Highest Human Settlements in the World
La Rinconada, Peru
The highest known human settlement in the world is high in the Andes mountains in La Rinconada of Puno, a district of Peru. This community is located at 16,728 feet above sea level. What brought the majority of individuals this high up the mountain is the nearby gold mine. Here, men (women are not allowed in the mines) work for 30 days without salary. On the 31st day, they fill bags with as much earth and rock as they can carry and proceed to sift through the materials looking for gold. They keep what they can find and, if there is no gold, they earn nothing for the month. Women are permitted to work in the dump sites where earth movers discard extra earth and rock from the mining site. They sift through what has been dumped looking for gold. After such hard work, women and men go home to houses without plumbing. This town grew too fast for such planning, it went from being a prospector camp to sustaining 30,000 people in just 8 years from between 2001 and 2009, when the price of gold rose over 200%.
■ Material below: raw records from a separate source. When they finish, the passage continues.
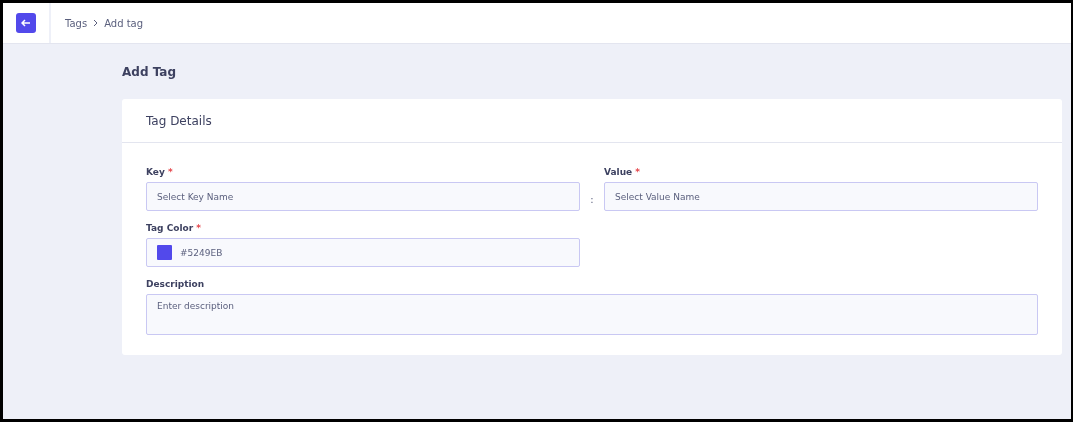 This screenshot has height=422, width=1073. I want to click on field-label: Description, so click(176, 284).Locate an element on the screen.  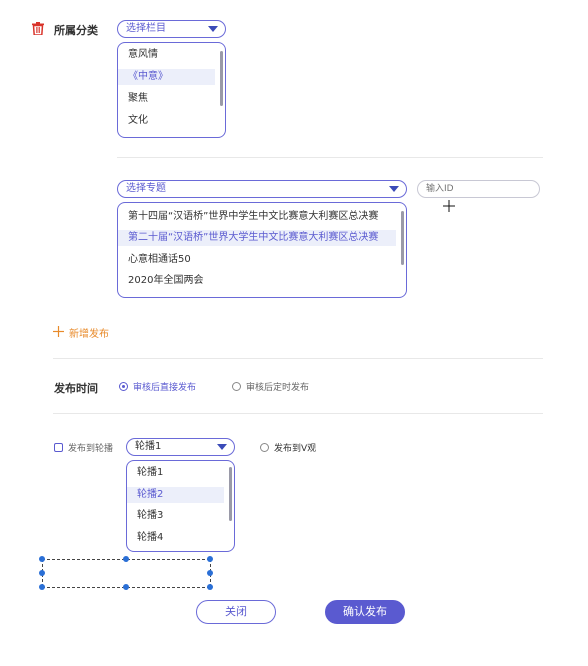
topic-option: 第十四届“汉语桥”世界中学生中文比赛意大利赛区总决赛 is located at coordinates (257, 217).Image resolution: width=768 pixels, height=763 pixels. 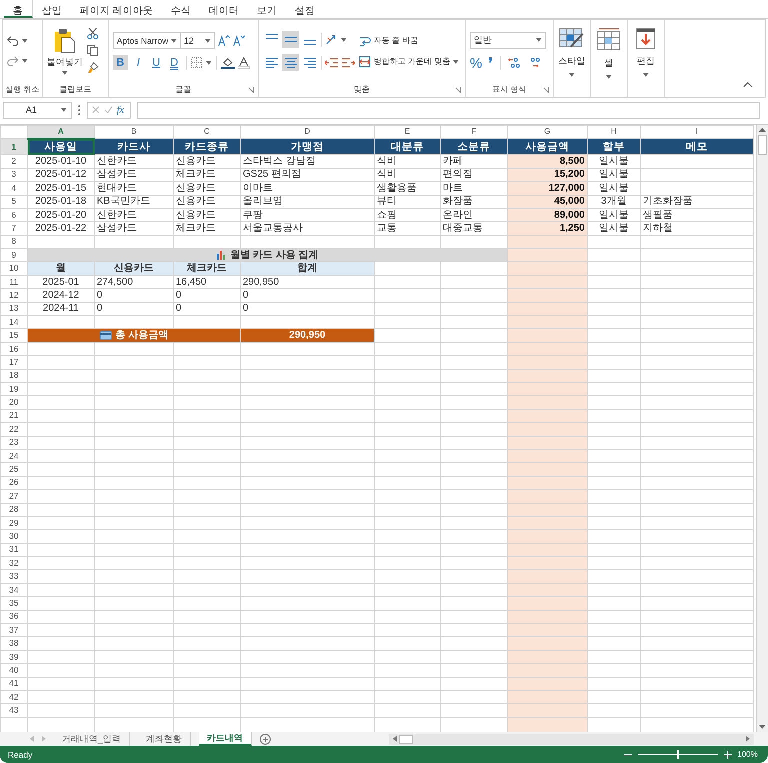 I want to click on zoom-in-icon, so click(x=728, y=754).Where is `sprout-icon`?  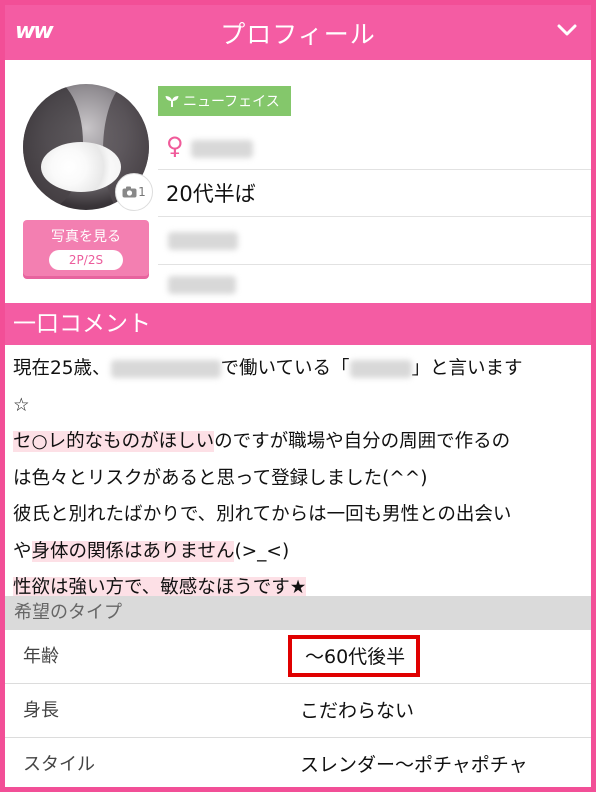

After La Rinconada, is Wenquan in Qinghai, China at 15,980 feet above sea level. Founded in 1955, this small city is located north of the Tanggula mountains in the Qinghai-Tibet Plateau. The few tourists who have visited here claim it is not much of a town. The Tanggula Pass is nearby which is the route to reach the Tibet Autonomous Area.
The third highest community in the world is 15,000 feet above sea level. Korzok, in Ladakh, Jammu, and Kashmir, India, is home to Changpa nomads. The major economic activity is herding the sheep that produce pashmina wool. This wool has increased in value over the last few years which has significantly boosted the economy here. Agriculture, mainly barley and oats, also plays a big role in daily life of the residents. Horses plow the crops. Of note is the Korzok monastery located nearby which is around 500 years old.
Following Korzok is Parinacota in the Arica-Parinacota region of Chile. The elevation here is 14,435 feet. The town is surrounded by the Lauca National Park and the population is only 29. There is a small, 17th Century church here with watercolor painted murals.
Other Towns and Cities in the Sky
After these cities, other high altitude settlements above 14,000 feet are Dolpa in the Karnali Zone of Nepal (14,301 feet) and Mina Pirquitas in the Jujuy Province of Argentina (14,240 feet). After these communities, those still located in the greater than 13,000-foot altitude range are Colquechaca in the Potosi Department of Bolivia (13680 feet), Qarabolaq in the Wakhan District of Afghanistan (13,579 feet), and Chatyndy in the Ohh Province of Kyrgyzstan (13,166 feet). Finally, the last place on this list of high settlements is Laya in the Gasa District of Bhutan at 12,533 feet above sea level.
Role in Tourism
Because humans are fascinated by the unknown, high elevation places are popular as tourist destinations. Tourism can often improve the local economy, however, increased numbers of people, particularly tourists, can also have a negative impact on the surrounding environment. Tourists, sometimes without meaning to, leave a mark on the landscapes and biodiversity. Some communities, like Korzok in India, have looked for solutions to this problem. Korzok offers a home-stay program that allows curious tourists to experience life in the Himalayas in a sustainable manner.